[Dataset entries]
────────────────

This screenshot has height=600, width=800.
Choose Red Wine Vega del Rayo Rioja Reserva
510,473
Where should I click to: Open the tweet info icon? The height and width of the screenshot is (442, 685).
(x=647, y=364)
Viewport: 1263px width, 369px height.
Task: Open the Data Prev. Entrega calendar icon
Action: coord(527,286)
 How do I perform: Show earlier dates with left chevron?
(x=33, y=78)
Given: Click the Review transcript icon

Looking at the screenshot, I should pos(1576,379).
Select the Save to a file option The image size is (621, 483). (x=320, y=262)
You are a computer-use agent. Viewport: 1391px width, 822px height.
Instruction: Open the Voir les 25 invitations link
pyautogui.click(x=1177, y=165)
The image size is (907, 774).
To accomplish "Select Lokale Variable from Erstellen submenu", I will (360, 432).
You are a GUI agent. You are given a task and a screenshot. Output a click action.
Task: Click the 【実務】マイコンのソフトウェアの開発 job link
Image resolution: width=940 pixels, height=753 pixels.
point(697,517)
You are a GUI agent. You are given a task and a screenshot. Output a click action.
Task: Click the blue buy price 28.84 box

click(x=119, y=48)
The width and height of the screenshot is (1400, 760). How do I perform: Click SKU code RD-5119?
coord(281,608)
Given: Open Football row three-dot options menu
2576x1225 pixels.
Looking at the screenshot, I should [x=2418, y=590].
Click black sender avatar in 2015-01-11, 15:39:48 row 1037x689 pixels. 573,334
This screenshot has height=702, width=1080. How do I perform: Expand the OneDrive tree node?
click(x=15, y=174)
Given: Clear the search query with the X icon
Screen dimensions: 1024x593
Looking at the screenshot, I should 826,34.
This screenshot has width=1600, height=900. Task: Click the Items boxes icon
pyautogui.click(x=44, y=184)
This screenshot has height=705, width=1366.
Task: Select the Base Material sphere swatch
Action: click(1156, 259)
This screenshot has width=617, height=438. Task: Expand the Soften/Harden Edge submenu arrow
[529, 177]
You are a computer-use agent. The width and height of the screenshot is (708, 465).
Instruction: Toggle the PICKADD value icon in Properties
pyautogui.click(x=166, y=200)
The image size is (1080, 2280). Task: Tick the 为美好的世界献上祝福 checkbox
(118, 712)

────────────────

WHAT YOU ARE ASKED TO DO:
Some lines in the data above hold the string "computer". Find and copy each of them.

ANSWER BOX:
You are a computer-use agent. Viewport: 1391px width, 822px height.
You are a computer-use agent. The width and height of the screenshot is (708, 465).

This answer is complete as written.